__Task data__:
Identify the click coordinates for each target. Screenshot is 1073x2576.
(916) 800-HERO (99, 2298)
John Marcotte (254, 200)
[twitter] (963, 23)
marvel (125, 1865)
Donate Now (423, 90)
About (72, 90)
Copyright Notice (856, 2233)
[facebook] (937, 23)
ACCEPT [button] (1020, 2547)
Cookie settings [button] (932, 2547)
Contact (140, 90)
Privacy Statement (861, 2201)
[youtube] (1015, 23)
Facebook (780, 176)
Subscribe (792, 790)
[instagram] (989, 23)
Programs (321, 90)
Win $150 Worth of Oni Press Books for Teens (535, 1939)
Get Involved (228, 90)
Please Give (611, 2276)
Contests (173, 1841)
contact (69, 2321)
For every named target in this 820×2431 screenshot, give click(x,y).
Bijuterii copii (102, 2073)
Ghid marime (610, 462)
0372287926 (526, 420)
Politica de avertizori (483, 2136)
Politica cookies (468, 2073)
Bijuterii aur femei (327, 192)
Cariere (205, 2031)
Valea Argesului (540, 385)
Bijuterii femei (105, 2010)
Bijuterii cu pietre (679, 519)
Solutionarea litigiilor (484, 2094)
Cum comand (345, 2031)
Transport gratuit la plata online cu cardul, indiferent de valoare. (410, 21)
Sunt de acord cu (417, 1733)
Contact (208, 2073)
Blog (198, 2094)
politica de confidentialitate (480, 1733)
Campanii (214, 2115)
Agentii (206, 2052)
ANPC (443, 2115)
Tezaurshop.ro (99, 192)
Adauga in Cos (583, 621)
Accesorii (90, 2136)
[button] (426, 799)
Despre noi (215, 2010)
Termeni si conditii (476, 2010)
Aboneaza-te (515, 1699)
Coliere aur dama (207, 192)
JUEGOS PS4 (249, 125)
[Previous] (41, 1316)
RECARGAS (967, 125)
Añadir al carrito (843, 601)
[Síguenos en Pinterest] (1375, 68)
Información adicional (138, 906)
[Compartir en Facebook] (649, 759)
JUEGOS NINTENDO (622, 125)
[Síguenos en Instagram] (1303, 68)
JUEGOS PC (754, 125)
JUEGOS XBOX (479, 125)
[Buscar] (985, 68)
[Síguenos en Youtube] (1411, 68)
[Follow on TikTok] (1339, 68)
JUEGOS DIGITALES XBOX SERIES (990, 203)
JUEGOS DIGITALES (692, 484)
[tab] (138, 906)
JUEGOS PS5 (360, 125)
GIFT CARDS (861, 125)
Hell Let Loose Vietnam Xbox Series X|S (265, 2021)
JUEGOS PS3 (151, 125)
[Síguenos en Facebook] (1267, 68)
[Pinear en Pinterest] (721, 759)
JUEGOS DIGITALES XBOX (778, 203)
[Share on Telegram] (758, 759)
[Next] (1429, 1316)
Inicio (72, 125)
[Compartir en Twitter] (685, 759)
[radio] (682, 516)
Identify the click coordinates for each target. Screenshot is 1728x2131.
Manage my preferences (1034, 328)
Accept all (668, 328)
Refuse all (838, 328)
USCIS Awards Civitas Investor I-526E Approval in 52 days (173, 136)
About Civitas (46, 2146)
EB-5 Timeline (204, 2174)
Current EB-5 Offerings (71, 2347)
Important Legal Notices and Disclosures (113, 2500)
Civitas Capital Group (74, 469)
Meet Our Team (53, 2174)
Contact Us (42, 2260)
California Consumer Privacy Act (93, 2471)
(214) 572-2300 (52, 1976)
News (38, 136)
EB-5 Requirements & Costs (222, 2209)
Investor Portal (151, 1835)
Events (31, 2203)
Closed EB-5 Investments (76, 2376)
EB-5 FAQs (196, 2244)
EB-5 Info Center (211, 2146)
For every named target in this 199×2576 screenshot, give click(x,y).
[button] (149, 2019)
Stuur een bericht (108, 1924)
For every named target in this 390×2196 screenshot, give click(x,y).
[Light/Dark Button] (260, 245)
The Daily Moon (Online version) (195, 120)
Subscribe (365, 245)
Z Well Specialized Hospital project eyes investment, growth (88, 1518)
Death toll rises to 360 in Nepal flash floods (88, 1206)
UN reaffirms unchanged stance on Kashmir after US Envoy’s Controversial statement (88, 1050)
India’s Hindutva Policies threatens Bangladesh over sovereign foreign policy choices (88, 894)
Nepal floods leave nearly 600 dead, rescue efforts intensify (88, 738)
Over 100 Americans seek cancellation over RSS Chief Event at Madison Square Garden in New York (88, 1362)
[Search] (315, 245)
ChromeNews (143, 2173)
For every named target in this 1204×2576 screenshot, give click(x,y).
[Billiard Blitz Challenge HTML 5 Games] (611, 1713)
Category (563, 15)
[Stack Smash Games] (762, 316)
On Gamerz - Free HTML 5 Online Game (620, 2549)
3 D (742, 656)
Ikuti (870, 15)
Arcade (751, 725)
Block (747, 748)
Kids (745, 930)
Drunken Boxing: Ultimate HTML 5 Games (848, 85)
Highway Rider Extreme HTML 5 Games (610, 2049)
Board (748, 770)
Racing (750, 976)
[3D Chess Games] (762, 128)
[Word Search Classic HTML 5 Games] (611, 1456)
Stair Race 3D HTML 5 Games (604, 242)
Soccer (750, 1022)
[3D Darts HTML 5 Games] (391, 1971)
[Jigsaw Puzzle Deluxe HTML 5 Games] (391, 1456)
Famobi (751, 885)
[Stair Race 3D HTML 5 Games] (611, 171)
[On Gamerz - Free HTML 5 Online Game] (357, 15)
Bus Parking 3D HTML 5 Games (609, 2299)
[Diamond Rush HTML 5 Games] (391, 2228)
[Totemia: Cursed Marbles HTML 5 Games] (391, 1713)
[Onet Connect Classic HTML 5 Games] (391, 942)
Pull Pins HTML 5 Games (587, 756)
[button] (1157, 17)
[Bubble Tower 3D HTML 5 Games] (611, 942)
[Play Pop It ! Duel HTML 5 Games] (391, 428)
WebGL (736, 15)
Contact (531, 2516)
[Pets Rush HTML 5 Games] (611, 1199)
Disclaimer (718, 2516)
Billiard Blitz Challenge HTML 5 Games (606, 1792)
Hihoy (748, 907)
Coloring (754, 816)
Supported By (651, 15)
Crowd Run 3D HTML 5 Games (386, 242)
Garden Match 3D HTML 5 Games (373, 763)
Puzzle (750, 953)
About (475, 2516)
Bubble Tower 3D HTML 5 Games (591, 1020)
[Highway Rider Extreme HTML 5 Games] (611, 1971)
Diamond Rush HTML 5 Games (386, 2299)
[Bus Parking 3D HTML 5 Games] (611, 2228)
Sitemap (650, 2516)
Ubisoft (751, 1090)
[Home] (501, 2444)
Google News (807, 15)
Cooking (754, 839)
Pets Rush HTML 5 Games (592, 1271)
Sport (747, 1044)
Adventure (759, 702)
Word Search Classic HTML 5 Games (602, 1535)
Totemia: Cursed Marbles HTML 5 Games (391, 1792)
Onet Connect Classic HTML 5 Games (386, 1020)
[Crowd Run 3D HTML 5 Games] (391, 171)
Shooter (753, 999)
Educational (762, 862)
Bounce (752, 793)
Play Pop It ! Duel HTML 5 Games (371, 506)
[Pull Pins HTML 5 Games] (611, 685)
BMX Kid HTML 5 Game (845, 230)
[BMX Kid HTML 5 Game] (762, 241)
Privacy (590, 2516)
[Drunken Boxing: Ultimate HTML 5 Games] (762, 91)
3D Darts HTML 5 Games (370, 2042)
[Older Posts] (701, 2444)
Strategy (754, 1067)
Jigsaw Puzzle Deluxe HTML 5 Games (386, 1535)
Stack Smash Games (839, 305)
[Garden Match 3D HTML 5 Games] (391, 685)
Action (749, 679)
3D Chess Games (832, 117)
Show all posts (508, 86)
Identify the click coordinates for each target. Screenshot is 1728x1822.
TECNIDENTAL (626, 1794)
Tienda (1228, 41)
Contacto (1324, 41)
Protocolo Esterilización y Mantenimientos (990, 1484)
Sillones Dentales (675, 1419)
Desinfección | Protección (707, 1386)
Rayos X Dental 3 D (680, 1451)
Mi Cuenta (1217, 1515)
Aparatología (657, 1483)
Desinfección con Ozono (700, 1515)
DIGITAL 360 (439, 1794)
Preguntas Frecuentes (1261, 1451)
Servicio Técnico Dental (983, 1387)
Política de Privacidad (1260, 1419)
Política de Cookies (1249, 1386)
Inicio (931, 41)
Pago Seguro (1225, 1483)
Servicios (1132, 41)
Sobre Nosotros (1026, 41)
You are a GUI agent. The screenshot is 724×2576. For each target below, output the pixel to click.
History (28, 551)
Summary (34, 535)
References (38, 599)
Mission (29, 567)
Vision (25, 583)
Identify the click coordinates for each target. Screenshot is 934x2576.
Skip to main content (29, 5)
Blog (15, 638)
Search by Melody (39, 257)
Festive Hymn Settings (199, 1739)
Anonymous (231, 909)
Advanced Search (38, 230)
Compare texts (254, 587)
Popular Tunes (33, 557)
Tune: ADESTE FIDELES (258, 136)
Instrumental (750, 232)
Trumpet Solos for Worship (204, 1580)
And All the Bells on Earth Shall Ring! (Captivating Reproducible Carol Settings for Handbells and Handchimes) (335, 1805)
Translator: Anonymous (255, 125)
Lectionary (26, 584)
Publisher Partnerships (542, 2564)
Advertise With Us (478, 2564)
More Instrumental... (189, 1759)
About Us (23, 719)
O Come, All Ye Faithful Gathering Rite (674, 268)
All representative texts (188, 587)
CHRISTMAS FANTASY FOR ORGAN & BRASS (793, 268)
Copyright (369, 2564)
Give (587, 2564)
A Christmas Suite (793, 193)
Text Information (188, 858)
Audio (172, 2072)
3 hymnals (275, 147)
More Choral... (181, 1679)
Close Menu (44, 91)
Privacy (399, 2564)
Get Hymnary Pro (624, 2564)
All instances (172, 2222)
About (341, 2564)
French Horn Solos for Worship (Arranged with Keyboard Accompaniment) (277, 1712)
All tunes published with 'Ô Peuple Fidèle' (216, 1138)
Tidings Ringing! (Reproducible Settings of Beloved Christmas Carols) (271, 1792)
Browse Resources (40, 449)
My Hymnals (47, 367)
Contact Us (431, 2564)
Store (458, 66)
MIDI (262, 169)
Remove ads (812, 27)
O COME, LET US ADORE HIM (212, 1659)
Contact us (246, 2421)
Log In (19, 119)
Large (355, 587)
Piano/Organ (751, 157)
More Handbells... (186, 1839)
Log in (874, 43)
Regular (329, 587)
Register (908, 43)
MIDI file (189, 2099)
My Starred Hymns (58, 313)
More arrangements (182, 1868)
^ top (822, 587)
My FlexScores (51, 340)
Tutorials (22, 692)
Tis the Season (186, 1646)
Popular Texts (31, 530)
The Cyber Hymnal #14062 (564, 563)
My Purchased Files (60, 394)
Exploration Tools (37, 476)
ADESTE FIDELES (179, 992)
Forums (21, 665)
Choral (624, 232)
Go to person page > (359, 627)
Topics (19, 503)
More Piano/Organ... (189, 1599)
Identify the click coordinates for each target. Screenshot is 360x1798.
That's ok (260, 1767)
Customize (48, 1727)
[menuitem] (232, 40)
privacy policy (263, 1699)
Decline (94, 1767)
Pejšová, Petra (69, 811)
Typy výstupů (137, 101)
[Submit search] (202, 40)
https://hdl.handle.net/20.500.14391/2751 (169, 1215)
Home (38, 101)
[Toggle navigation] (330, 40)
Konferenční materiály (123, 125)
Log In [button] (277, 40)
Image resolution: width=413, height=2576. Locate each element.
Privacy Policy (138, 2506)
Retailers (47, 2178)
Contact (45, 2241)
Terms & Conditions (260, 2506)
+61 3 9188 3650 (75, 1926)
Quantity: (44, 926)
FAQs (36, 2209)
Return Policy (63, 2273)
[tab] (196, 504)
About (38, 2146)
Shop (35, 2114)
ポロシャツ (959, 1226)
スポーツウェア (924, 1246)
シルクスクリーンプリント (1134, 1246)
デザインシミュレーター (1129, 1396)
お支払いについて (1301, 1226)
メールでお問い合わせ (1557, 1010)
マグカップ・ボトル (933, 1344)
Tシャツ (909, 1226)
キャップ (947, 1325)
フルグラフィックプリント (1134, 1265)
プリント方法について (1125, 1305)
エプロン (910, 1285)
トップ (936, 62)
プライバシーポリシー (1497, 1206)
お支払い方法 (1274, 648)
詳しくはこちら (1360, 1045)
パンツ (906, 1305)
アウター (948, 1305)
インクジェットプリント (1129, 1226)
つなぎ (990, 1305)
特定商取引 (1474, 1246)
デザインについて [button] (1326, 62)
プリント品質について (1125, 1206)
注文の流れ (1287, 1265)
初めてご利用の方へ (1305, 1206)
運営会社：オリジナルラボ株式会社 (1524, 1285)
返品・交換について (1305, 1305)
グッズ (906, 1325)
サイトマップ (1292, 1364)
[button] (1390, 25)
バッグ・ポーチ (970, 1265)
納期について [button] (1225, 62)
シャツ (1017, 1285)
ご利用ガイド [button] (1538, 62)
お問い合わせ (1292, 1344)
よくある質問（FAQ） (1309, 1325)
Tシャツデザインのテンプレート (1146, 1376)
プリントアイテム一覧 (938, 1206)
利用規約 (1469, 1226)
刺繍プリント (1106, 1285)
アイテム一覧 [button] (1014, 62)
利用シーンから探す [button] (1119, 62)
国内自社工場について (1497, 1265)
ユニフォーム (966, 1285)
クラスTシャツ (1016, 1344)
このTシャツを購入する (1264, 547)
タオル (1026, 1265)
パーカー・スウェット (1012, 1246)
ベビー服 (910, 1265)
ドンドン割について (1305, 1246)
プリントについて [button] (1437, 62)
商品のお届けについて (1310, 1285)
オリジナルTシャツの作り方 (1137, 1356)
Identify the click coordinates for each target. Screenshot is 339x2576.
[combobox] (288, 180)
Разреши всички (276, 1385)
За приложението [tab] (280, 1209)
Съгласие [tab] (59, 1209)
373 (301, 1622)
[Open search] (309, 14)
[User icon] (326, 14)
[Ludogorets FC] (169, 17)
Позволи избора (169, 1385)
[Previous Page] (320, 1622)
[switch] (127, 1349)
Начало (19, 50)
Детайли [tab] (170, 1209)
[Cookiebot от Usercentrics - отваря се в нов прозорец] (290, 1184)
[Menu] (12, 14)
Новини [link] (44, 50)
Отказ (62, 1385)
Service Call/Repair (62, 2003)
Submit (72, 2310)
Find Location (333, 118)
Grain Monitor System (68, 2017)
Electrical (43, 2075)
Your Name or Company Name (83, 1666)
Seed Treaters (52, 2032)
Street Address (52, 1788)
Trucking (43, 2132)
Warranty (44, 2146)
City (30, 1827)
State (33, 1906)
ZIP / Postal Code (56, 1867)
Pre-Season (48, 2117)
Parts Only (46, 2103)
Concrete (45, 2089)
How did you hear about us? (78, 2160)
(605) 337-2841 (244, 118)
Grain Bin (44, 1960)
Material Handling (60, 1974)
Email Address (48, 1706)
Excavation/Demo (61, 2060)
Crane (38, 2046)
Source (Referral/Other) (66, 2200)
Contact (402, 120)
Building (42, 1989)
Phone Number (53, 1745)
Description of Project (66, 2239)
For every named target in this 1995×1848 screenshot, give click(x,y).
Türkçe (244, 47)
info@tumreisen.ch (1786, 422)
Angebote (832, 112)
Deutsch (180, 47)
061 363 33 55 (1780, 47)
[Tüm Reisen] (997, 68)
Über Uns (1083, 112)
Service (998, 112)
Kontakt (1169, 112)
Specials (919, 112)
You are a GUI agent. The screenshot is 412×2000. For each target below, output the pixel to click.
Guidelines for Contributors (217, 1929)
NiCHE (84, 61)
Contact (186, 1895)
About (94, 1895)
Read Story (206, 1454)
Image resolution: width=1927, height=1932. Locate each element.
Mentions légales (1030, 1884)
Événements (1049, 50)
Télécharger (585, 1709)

__What to work on__: What is the number of lines in the entries that include the string "Síguenos"? Reply with that number alone.

__Written solution__: 4